È illuminante, in quest’ottica, la risposta della stessa Elena Ferrante a un’intervista di Valentina Desalvo per La Repubblica del 3 luglio.
Alla domanda della giornalista: “Quale differenza c’è – se c’è – tra il rapporto che lega un lettore a un libro e quello di uno spettatore con una fiction?”
Elena Ferrante risponde: “Non c’è un’unica differenza, ce ne sono parecchie. Qui ne segnalo una abbastanza banale, ma importante. Ai lettori è richiesta una collaborazione molto più impegnativa di quella che è richiesta allo spettatore. Si tratta ovviamente in entrambi i casi di fruitori di finzioni. Ma ciò che noi “vediamo” e “sentiamo” e “tocchiamo” leggendo un libro è indotto da una potente stilizzazione del reale: i ventuno segni dell’alfabeto. Sono quelli che attivano i nostri sensi, evocano paesaggi, corpi, voci, emozioni, pensieri, etc. […] Per quanto la scrittura definisca con grande precisione ogni cosa, essa lascia per sua natura sempre dei vuoti che il lettore colma con la sua esperienza e la sua immaginazione. Anche lo spettatore, naturalmente, è costretto a uno sforzo di decifrazione e deve collaborare perché lo spettacolo funzioni. Ma il cinema, la televisione hanno dalla loro un’apparente immediatezza di consumo, una “facilità” che non appartiene all’alfabeto. Lo spettatore paga, d’altro canto, quella fruizione meno impegnativa con la partecipazione a un gioco più costrittivo.
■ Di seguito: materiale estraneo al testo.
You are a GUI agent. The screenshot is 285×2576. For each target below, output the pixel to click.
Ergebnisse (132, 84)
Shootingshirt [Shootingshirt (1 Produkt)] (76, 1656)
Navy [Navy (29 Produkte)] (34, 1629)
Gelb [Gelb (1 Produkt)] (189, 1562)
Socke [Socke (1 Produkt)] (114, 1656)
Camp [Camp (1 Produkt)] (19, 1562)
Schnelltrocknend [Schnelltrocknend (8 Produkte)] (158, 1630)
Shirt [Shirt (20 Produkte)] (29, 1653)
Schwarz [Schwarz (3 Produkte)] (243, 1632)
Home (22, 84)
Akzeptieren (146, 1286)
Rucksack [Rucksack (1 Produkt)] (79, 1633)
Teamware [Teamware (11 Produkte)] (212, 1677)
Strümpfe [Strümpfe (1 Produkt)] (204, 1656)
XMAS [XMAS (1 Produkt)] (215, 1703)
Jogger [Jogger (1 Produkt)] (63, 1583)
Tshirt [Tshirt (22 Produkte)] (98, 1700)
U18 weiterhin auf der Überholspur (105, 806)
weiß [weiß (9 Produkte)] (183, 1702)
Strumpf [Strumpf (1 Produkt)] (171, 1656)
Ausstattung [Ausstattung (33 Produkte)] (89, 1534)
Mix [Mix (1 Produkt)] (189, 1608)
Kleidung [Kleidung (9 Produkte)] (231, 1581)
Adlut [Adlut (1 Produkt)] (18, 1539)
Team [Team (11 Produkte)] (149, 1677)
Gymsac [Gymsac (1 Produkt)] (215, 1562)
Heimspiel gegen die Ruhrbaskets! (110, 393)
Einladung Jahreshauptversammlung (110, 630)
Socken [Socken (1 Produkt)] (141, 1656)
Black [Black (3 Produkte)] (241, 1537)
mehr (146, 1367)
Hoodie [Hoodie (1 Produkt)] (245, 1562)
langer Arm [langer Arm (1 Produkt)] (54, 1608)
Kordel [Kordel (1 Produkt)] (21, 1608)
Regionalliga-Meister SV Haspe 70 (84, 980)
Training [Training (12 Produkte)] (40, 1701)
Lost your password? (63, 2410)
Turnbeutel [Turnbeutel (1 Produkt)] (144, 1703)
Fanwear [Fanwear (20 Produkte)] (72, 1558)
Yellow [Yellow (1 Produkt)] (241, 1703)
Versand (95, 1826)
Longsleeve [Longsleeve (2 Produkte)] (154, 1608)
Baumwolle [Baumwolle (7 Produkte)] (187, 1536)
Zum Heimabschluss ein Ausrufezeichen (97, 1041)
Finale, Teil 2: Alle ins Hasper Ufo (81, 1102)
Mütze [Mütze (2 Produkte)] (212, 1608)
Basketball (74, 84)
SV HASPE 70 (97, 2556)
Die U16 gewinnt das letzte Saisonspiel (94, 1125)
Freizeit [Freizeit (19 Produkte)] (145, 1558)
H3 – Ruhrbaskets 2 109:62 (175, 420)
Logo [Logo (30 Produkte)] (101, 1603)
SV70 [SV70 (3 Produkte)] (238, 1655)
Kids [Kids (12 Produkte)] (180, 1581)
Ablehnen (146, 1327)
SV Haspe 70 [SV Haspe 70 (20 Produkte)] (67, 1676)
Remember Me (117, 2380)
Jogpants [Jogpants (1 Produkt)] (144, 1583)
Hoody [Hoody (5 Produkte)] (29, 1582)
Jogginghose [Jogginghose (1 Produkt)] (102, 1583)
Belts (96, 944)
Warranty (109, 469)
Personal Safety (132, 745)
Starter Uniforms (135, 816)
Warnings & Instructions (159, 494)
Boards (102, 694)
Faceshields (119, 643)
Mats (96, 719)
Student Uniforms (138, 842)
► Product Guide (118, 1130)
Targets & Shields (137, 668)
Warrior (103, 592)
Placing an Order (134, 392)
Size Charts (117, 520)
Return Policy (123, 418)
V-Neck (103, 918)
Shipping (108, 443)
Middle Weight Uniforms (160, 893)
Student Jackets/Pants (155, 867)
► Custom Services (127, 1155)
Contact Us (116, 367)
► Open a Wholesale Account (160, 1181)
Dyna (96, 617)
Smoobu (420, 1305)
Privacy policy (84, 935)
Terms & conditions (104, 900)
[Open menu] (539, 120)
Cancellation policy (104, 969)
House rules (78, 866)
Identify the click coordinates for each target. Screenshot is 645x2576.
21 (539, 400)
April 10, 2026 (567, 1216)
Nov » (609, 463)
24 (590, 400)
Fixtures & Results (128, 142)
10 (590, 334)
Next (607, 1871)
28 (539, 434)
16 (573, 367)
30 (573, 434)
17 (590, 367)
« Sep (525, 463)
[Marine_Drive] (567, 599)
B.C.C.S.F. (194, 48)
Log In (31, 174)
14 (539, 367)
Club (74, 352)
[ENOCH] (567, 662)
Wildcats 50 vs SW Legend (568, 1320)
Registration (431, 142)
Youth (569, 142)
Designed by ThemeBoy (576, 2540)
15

Se ogni lettore, mettiamo, ha alla fine la sua personalissima Bovary, anche a dispetto delle strategie compositive di Flaubert, uno spettatore non può che subire il corpo dell’attrice scelta per la parte, con la sua voce, la sua gestualità. […]”
Questa “immediatezza di consumo” e questa “facilità” che ormai appartengono a ogni ramo dello scibile o dei rapporti sociali, sta indebolendo il potere delle parole e della buona letteratura. Tutto ciò che, nell’era dei tweet, rompe gli argini dell’immediatezza finisce per essere mandato su con un gesto dell’indice – o del pollice, a seconda delle abitudini.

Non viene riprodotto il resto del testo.